A **distributed experiment** is a single machine learning run on top of multi-node or multi-GPUs. The distributed experiment results are consist of logs, metrics, and artifacts for each worker which you can find under corresponding tabs.

<Warning>Multi-node training is not always an optimal solution. We recommend you try several experiments with a few epochs to see if multi-node training is the correct choice for you.</Warning>

#### Environment variables

VESSL automatically sets the below environment variables based on the configuration.
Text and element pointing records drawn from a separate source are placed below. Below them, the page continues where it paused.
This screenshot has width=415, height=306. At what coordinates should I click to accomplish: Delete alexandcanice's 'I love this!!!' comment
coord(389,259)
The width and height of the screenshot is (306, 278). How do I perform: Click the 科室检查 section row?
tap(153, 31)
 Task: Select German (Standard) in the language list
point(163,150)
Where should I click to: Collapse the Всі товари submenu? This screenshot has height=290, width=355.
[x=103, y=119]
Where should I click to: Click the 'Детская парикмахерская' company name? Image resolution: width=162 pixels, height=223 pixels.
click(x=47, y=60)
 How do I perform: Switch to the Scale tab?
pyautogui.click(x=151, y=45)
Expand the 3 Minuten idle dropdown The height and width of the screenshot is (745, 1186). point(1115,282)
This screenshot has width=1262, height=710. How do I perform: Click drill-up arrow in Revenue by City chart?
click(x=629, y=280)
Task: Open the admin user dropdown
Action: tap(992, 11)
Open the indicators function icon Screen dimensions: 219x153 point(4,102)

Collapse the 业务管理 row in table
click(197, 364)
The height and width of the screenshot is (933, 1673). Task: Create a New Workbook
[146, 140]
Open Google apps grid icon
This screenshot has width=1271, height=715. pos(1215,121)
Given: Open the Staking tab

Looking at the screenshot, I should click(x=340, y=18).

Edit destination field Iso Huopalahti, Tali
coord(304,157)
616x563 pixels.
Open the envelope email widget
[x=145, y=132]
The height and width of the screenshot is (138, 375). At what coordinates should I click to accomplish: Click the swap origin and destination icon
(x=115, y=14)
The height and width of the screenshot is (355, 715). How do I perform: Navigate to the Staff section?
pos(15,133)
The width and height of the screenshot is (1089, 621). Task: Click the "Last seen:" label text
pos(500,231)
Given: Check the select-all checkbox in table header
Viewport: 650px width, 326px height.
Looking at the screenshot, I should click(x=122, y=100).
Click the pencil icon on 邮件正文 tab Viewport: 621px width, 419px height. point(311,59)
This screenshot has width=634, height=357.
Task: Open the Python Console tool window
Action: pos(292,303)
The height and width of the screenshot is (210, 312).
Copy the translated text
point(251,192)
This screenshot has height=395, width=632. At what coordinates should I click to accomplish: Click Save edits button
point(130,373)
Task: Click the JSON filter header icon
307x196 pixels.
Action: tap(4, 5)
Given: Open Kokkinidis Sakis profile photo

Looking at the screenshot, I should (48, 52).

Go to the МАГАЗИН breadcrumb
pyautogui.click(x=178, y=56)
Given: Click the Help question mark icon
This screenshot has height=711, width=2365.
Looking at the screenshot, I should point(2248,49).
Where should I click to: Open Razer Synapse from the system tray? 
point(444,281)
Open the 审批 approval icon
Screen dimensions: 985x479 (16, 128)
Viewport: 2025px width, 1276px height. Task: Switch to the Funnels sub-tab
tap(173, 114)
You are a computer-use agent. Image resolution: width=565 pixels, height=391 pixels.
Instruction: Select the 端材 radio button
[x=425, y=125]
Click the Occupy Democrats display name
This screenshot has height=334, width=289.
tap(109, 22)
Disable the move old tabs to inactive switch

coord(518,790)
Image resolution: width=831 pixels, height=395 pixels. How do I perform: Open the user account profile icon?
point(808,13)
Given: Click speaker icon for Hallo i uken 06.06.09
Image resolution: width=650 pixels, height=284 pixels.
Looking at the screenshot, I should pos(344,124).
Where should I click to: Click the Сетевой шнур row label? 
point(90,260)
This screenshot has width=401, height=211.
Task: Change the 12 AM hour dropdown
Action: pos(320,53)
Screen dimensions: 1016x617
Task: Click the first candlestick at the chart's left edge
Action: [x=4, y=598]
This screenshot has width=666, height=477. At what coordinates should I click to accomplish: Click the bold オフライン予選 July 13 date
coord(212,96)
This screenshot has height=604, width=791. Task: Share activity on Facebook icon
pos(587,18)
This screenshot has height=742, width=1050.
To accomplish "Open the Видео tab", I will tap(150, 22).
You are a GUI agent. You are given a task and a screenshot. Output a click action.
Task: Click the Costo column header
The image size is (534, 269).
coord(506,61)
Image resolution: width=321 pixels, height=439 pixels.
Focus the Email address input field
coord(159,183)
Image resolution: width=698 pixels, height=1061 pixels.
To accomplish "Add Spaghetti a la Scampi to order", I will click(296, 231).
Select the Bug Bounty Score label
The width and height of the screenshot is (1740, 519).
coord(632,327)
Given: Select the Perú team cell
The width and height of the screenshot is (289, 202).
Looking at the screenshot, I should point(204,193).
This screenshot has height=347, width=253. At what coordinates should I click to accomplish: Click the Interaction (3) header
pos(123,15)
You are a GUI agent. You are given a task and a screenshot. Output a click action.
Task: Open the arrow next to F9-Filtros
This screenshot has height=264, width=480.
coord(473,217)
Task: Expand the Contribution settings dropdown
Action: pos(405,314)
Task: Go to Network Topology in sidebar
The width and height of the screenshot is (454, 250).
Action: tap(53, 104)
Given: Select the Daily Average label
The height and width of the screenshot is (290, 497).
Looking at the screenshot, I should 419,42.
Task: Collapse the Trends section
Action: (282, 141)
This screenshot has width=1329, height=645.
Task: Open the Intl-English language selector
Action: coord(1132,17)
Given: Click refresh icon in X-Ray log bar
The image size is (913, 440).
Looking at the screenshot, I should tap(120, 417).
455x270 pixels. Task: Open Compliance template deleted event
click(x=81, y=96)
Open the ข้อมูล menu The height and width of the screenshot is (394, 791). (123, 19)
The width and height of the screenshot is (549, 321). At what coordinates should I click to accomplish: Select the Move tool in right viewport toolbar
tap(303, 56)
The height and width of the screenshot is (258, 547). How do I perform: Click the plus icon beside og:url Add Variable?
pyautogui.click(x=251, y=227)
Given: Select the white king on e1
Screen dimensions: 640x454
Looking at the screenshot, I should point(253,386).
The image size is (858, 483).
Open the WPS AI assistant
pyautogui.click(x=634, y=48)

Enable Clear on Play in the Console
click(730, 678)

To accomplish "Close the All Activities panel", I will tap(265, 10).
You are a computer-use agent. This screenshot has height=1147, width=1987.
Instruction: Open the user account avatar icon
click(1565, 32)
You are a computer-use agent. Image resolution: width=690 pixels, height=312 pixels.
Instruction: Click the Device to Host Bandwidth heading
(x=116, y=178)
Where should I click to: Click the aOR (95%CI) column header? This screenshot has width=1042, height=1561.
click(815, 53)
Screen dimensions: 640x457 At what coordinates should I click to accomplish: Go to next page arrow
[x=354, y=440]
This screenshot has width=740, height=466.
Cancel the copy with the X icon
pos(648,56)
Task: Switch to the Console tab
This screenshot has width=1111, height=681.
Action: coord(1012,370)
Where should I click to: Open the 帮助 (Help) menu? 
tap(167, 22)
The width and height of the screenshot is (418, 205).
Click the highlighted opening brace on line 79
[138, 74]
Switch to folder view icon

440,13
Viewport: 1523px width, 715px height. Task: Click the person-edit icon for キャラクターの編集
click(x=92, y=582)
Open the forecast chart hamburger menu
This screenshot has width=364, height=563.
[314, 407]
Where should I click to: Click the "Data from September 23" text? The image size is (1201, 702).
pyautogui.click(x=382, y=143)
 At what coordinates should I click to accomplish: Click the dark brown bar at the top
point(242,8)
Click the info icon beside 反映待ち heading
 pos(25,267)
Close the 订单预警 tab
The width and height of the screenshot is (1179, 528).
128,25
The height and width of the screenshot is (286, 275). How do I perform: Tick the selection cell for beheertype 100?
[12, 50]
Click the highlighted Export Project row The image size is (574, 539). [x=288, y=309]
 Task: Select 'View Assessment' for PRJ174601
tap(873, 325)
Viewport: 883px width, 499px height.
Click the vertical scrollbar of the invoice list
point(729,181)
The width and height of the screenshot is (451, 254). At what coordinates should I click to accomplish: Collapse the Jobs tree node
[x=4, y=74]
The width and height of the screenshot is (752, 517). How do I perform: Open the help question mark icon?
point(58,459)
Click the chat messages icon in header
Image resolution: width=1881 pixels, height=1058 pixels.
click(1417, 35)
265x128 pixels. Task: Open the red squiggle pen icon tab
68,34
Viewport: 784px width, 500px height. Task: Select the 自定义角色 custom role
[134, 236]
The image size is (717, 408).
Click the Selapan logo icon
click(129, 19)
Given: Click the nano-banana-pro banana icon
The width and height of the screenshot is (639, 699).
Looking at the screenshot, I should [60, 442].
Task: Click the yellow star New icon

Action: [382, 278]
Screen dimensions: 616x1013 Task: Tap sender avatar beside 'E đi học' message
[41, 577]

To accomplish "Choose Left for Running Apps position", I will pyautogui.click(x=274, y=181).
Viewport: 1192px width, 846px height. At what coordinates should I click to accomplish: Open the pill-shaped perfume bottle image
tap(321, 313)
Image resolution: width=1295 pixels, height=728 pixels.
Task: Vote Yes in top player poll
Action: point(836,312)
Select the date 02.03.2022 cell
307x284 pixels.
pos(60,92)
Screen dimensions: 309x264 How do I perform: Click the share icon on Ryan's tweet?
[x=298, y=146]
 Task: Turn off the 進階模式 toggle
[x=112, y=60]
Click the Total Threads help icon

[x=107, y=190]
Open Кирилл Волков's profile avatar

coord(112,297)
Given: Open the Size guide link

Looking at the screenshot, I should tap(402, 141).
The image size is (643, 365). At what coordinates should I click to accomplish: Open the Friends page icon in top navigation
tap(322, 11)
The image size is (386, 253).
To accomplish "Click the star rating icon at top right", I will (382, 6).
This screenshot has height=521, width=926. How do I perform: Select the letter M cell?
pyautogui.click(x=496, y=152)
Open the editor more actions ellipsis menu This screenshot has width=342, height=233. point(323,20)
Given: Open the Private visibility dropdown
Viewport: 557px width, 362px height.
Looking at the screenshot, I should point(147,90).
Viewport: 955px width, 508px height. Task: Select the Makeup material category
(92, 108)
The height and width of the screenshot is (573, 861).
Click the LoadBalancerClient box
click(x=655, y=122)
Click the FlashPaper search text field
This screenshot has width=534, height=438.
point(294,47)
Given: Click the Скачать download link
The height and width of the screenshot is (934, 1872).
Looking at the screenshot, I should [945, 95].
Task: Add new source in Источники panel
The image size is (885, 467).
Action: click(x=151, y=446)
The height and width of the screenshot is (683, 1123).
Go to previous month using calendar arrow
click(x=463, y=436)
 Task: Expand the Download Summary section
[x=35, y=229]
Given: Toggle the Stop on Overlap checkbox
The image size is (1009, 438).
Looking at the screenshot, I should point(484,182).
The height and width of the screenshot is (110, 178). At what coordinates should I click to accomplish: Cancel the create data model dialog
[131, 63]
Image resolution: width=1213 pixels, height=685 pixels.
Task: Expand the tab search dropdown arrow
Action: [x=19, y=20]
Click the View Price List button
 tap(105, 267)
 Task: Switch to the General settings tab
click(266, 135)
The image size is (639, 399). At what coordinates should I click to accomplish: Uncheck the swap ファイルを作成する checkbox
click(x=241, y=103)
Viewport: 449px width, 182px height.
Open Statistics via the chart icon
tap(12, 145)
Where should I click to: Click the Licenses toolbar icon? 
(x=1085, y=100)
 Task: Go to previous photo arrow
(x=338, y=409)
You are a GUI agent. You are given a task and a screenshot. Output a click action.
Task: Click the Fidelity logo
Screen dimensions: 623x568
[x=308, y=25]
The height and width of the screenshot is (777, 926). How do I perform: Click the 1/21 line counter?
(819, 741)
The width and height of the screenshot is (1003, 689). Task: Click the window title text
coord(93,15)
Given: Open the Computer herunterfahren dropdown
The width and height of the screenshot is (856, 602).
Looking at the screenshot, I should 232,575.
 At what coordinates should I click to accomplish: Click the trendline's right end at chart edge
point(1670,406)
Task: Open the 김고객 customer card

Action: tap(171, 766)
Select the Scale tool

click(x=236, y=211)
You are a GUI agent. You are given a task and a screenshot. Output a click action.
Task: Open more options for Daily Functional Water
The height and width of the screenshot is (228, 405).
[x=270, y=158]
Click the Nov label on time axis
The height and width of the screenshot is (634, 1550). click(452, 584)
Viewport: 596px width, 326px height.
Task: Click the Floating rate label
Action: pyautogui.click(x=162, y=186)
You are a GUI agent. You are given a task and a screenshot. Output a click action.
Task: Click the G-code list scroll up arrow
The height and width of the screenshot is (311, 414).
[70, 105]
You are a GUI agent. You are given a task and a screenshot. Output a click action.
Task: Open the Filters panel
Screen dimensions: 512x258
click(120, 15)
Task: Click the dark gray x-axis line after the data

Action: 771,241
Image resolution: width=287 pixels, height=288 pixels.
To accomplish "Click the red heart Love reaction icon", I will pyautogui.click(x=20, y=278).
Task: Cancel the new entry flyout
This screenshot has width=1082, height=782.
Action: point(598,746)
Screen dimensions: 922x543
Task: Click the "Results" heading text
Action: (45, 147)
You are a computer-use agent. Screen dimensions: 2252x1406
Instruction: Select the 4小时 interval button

`NUM_NODES`: Number of workers

`NUM_TRAINERS`: Number of GPUs per node

`RANK`: The global rank of node

`MASTER_ADDR`: The address of the master node service

`MASTER_PORT`: The port number on the master address

### Creating a distributed experiment

#### Using Web Console

Running a distributed experiment on the web console is similar to a single node experiment. To create a distributed experiment, you only need to specify the number of workers. Other options are the same as those of a single node experiment.

#### Using CLI

To run a distributed experiment using CLI, the number of nodes must be set to an integer greater than one.

```bash theme={null}
vessl experiment create --worker-count 2 --framework-type pytorch
```

### Examples: Distributed CIFAR

You can find the full example codes [here](https://github.com/vessl-ai/examples/tree/main/deprecated/distributed_cifar).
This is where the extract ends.